Updated July 2020: This is general information and does not constitute legal advice. Always consult with a lawyer. Please note that the Ontario government has indicated, as of July 7, 2020 that the Emergency Order permitting curb-side pickup and delivery until July 15, 2020 will NOT be extended. Call my office to determine current status of delivery and pickup.
On April 7, 2020, the Ontario Government announced that effective immediately it was allowing legal cannabis stores to re-open, following a previous Emergency Order that had shut down stores during the COVID pandemic. The bad news? Customers cannot enter stores, at least not yet. The good news? Stores can now deliver cannabis or permit curb-side pick-up.
All retailers and retailer applicants should read the emergency rules on curbside pick-up and delivery implemented by the Ontario government. The provisions include MANDATORY requirements.
If you are completely new to the cannabis world, I highly recommend you read my piece on how to open a dispensary.

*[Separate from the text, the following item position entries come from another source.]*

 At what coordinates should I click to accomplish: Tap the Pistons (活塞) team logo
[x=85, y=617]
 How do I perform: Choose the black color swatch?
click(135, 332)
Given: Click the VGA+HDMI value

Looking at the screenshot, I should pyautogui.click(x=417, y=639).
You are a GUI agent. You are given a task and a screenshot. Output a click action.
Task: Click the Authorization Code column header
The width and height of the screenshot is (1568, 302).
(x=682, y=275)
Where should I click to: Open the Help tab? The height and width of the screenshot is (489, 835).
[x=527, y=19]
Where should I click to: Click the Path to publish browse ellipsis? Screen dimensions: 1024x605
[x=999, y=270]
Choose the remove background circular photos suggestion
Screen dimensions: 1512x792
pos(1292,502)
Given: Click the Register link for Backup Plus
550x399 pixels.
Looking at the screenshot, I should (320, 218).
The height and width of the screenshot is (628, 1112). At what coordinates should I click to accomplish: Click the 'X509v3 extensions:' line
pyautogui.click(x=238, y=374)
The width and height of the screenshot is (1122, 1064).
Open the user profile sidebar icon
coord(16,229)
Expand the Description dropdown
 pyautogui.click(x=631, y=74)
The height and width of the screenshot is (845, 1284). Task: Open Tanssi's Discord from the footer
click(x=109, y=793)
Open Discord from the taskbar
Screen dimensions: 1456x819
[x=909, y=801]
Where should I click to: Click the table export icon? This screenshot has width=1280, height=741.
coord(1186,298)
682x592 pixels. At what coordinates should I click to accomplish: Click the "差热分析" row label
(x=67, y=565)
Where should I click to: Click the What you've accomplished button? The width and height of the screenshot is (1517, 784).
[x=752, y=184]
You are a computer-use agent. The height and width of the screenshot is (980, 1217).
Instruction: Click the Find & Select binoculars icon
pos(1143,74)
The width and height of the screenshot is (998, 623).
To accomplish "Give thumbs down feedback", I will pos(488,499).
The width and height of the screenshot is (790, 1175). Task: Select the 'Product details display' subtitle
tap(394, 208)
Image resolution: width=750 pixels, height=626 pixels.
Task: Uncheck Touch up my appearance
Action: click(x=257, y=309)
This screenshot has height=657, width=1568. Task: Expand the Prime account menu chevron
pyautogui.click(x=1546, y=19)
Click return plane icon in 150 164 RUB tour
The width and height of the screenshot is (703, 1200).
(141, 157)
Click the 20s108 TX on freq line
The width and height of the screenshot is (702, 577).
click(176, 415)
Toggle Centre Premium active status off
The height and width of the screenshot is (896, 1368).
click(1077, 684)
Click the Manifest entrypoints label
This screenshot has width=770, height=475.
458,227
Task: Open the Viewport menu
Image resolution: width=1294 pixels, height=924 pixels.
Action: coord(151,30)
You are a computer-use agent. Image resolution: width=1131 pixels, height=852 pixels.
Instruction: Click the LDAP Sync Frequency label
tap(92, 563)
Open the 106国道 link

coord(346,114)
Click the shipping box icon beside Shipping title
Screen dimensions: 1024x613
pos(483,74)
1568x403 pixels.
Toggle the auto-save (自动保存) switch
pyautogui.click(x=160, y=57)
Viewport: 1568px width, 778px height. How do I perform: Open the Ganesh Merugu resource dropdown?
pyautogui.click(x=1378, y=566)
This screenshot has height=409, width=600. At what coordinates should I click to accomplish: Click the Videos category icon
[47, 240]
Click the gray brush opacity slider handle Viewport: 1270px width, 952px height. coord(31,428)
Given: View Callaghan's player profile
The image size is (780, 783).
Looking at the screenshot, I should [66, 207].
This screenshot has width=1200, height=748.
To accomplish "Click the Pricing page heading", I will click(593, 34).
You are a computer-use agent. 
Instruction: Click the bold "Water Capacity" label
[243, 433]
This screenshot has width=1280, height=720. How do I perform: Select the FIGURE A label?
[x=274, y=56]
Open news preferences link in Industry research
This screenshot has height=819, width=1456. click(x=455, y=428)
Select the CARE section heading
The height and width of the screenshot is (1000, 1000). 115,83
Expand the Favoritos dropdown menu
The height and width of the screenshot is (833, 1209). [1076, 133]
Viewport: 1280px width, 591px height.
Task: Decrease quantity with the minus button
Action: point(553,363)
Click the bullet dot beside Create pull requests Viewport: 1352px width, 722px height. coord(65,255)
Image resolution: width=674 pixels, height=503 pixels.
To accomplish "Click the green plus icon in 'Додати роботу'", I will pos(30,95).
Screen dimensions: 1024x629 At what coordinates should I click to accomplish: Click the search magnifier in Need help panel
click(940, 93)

Let’s dive into the requirements through this handy FAQ I created. This applies ONLY to retail cannabis stores that have their Retail Store Authorization and are permitted by the AGCO to open in Ontario.
Can I use a third party like Dutchie to facility the delivery or pick-up of cannabis?
If third party payments processors are being used to facilitate payment online prior to delivery or curb-side pickup, that is permitted. That would ostensibly extend to a third party software that facilitates product selection prior to delivery. However, the AGCO is clear that third parties cannot be used “for the purpose of delivery.” That means that the delivery agent delivering the item must be a direct employee of the retail store. This also means you cannot use a service like Uber Eats to deliver the cannabis.
Who can deliver the cannabis products on the store’s behalf?
Only direct employees of the licence holder of the retail store can deliver the cannabis products. And these individuals must have their CanSell certification.
Do I have to deliver to a residential address or can I deliver to a person’s place of work? How far away from my location can I deliver to?
You must deliver to a residential address but there is no restriction on how far away it can be from your store as long as it is in Ontario. You must ensure the delivery driver is a direct employee of the store and you cannot use third-parties to deliver. So theoretically, you can deliver to the other side of Ontario – as long as you follow those conditions. Unless you want to pay your employee to do that, it’s not really practical.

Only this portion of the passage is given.